◆ THE INPUT ◆

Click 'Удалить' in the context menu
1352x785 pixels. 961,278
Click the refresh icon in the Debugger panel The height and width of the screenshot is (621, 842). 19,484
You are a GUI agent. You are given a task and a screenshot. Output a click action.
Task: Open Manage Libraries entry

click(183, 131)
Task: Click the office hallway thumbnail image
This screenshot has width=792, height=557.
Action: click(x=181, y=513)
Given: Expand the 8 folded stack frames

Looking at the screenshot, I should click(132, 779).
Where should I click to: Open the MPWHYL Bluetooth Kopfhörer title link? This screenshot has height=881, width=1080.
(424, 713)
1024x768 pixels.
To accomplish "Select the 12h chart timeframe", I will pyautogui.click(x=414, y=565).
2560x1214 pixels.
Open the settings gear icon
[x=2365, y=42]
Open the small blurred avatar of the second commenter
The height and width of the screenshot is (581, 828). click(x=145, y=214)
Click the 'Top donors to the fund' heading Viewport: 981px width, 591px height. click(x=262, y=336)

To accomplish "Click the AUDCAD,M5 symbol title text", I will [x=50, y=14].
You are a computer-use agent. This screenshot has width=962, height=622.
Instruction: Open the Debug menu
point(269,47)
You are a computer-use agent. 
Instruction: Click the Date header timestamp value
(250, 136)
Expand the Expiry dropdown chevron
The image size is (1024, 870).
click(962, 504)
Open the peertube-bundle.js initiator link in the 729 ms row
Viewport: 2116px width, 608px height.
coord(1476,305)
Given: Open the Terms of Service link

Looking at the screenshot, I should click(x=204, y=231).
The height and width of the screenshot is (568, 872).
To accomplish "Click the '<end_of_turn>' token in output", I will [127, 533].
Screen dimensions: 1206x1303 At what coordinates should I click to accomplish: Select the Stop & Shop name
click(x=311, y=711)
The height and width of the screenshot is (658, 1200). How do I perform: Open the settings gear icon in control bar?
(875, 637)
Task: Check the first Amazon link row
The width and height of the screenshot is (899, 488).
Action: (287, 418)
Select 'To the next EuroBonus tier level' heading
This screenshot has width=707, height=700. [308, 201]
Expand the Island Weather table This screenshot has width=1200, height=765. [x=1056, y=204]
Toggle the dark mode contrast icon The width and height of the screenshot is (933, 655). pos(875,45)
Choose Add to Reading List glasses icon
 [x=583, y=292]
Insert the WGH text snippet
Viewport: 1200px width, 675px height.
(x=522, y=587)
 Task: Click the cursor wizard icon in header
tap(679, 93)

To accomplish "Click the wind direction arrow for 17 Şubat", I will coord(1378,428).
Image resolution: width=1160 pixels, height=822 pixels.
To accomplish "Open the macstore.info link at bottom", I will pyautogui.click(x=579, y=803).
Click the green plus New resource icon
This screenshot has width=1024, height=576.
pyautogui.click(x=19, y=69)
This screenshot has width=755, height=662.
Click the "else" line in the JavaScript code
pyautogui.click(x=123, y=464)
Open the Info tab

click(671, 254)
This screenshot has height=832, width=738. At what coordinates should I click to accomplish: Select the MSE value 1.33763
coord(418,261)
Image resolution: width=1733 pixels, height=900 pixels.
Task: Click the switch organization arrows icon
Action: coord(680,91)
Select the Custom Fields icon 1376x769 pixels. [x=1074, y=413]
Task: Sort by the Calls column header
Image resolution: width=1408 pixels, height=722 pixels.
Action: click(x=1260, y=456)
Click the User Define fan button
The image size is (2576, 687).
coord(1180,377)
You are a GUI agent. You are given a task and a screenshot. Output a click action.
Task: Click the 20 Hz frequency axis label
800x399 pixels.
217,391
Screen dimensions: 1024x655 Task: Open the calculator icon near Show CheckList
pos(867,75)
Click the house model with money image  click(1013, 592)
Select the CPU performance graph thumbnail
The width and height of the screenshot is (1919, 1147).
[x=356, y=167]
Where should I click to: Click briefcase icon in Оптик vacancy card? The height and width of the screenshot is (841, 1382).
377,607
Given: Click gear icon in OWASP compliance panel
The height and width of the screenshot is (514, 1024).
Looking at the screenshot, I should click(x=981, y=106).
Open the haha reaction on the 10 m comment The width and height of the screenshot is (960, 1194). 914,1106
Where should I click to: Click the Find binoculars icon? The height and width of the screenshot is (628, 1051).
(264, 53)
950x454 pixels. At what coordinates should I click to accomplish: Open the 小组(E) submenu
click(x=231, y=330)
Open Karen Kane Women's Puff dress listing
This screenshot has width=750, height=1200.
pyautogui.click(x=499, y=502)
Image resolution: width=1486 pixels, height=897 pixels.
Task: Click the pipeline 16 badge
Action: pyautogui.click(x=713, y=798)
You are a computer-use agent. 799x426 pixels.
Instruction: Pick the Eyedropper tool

◆ ACTION ITEM ◆
Quote the listing word for word from its first line through the line in which "Task: Click the office" appears.

◆ RESPONSE BELOW ◆
Click 'Удалить' in the context menu
1352x785 pixels. 961,278
Click the refresh icon in the Debugger panel The height and width of the screenshot is (621, 842). 19,484
You are a GUI agent. You are given a task and a screenshot. Output a click action.
Task: Open Manage Libraries entry

click(183, 131)
Task: Click the office hallway thumbnail image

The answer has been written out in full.